In recent months, the Trump administration has made it increasingly clear that it wants to dismantle this global asylum system, claiming it is outdated, does not serve US interests and puts too much power in the hands of the UN Refugee Agency (UNHCR), which was created at the same time as the 1951 Convention. According to US Deputy Secretary of State Christopher Landau, whose father came from an Austrian-Jewish refugee family, “the asylum system has become a huge loophole in our migration laws.” Revisiting the 1951 Convention, he said, “should be a top international priority.”

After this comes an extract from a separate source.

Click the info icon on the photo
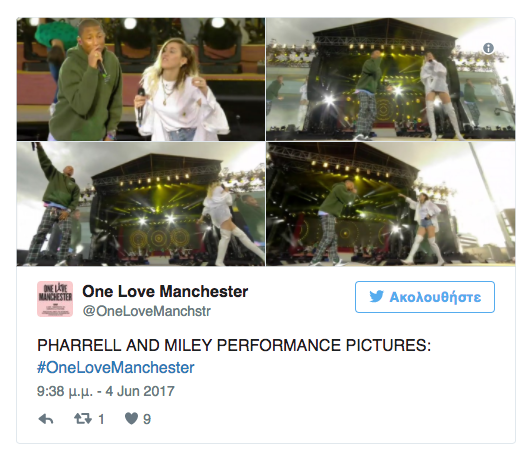 click(488, 48)
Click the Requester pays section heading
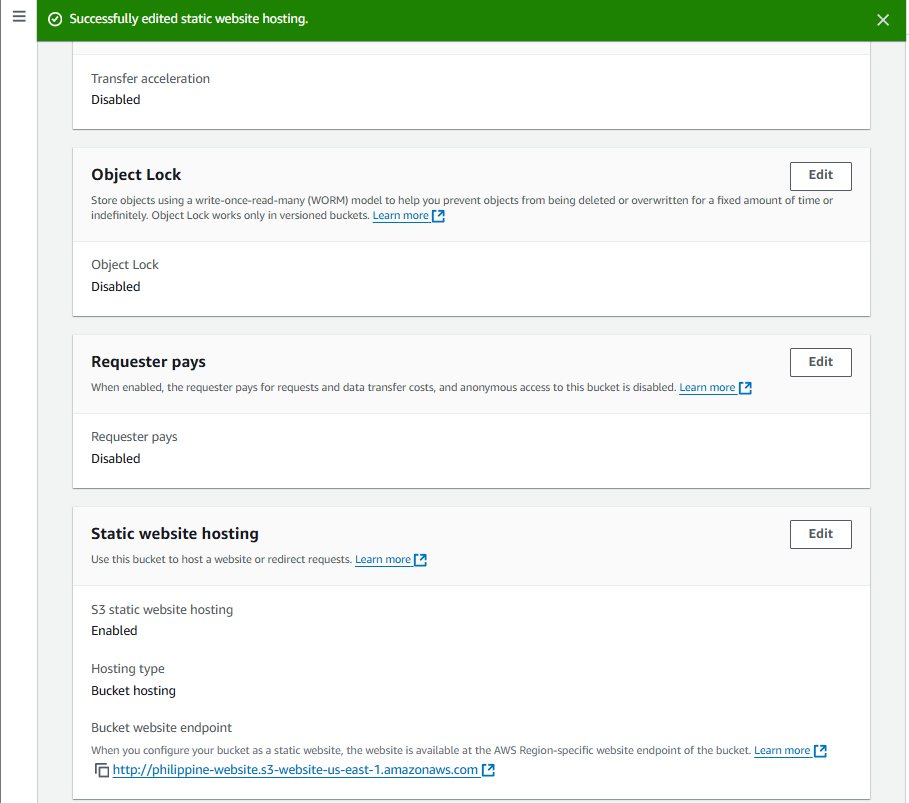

Instead of the Convention, Landau has argued that a new framework should be established by the international community, or “the need to revisit the asylum system in the 21st century.” The case for such an initiative was summarized in a September 2025 presentation given at a New York City hotel on the margins of the UN General Assembly high-level week. It was pointedly titled, “The Global Refugee and Asylum System: What Went Wrong and How to Fix It.”

According to the statement, fixing the system would require the UN and its member states to recognize that people do not have a right to seek asylum in the place of their choice and that refugee status is temporary rather than permanent. Sovereign states, rather than international organizations, should have sole responsibility for deciding when it was safe for refugees to be returned to their country of origin. And those countries should be obliged to accept the return of their citizens when it was deemed by the deporting country that they no longer needed asylum or their applications for refugee status had been rejected.